Spend any time looking at leading tourism campaigns or watching travel shows and you could be forgiven for thinking that African-Americans don't leave home that much. Travel marketers and publishers predominantly tell the story of one type of jet-setter: Caucasian.

 

Black and other minority travelers "haven't been represented because they haven't been targeted," says Simon Hudson, director of the Center of Economic Excellence in Tourism and Economic Development at the University of South Carolina. But African-American travel is one of the fastest-growing sectors in the U.S., according to Hudson. "People in the hospitality and tourism industry need to be trained on different cultures and different cultural understanding," he says. "People tend to travel where they feel safe and accepted."

 

A growing crop of businesses run by people of color are now beginning to close the gap.

 

Travel Noire

When Zim Ugochukwu founded the digital publishing platform in 2013, a google image search of "black travelers" led her to six pages of black suitcases. Designed to make international travel more representative of people of color, Travel Noire helps organize group trips "for people who wouldn't normally go on group trips," according to its site, including travelers over 50. Travel Noire says it also helps brands target underrepresented consumers through advertising and brand positioning, campaign development, and travel and tourism marketing. In 2017, Travel Noire was acquired by Blavity, a media tech startup that builds products and experiences for black millennials. Ugochukwu remains part of Travel Noire as chief brand officer.

 

Innclusive

Innclusive begins with a bad Airbnb experience. Rohan Gilkes, who's black, says he went on the platform several times to book a cabin in Idaho only to be told repeatedly that it was unavailable, regardless of the date he requested. So Gilkes, suspicious that all was not right, asked a white friend to book the same cabin for the same dates; when the friend did so successfully, Gilkes took his complaints to social media, where his story went viral.

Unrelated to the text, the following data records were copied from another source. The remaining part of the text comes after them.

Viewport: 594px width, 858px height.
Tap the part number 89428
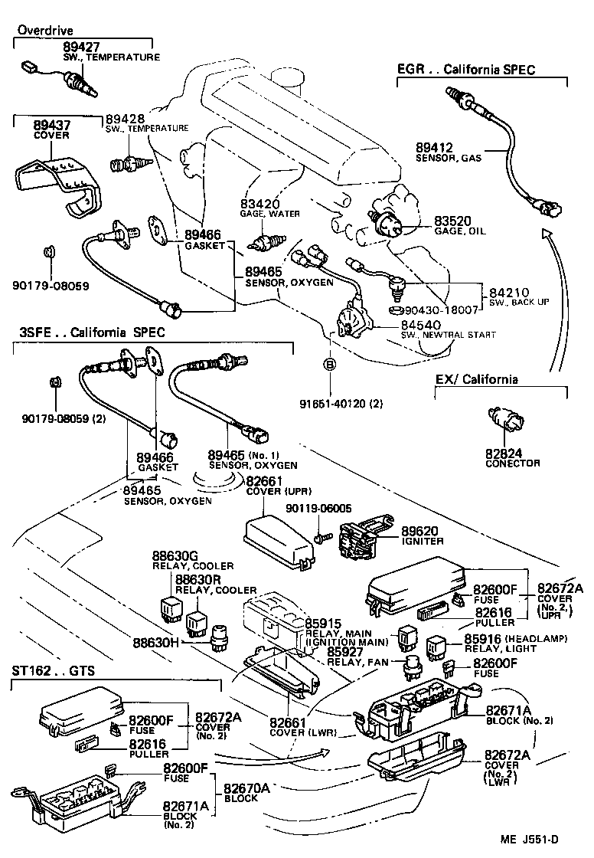tap(125, 118)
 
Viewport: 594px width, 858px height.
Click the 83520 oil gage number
tap(452, 220)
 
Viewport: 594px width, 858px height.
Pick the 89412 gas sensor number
tap(435, 146)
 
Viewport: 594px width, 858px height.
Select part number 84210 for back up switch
tap(508, 292)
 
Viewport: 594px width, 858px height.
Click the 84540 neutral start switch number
tap(419, 325)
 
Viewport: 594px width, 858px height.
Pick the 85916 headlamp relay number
tap(484, 639)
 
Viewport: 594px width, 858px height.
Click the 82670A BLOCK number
tap(247, 788)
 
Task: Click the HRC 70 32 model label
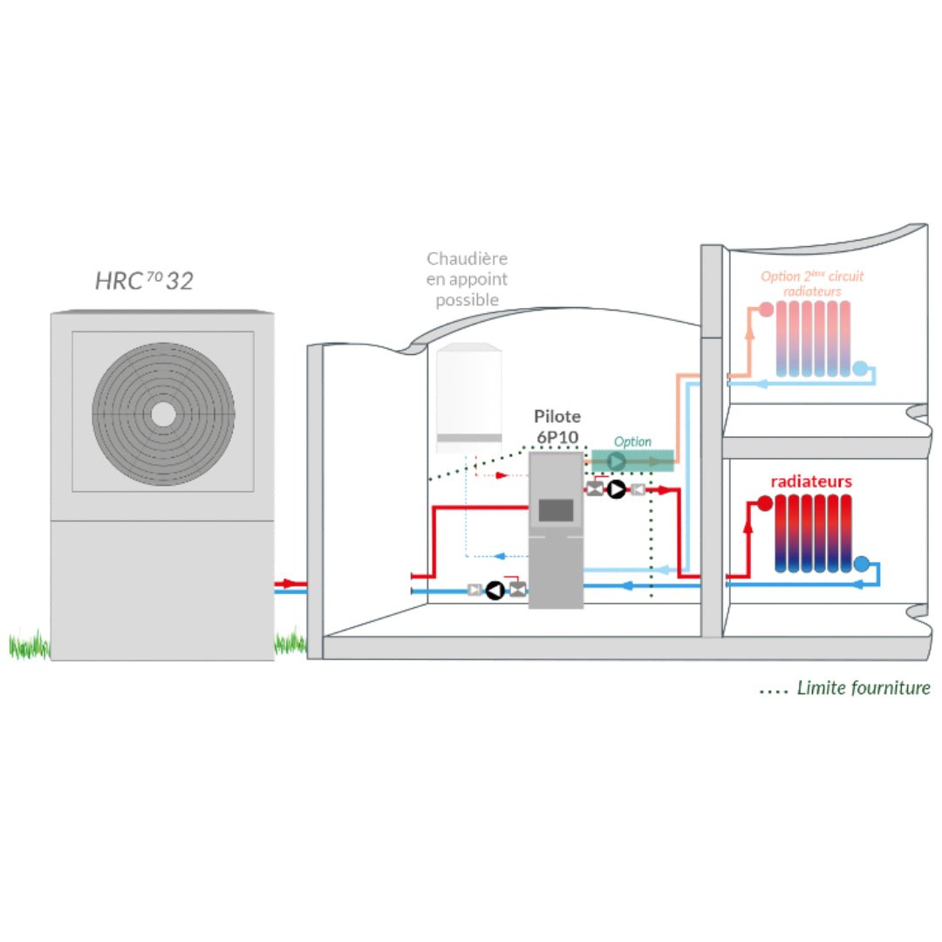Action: (x=145, y=280)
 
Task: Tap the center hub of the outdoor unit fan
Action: (x=163, y=413)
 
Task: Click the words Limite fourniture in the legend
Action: (x=864, y=688)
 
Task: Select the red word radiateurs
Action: (x=810, y=481)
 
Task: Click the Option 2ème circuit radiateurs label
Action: (x=812, y=283)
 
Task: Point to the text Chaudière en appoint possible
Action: (x=468, y=279)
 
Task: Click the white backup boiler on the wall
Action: (x=469, y=397)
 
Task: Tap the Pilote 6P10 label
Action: (x=557, y=425)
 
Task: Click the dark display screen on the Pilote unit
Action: (x=556, y=510)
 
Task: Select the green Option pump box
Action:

He soon realized this was not an isolated experience (just search for "#AirbnbWhileBlack"). So in 2106, the serial entrepreneur decided to build Innclusive, a home-sharing platform where, among other things, travelers post their photos only after a booking is confirmed.

 

Nomadness Travel Tribe

Evita Robinson birthed the idea for Nomadness, a virtual travel community for people of color, while living in Japan and seeing few people who looked like her in her travels—and fewer still documenting their explorations. Some 19,000 "black and brown nomads," according to the website, now share their travels and resources (one passport stamp is the only prerequisite to join). The site has organized more than 30 international group trips and nearly 50 "regional brand ambassadors" to help others with their travels. Another effort is a web series, "The Nomadness Project," of which Issa Rae, creator and star of HBO's "Insecure," is a co-executive producer.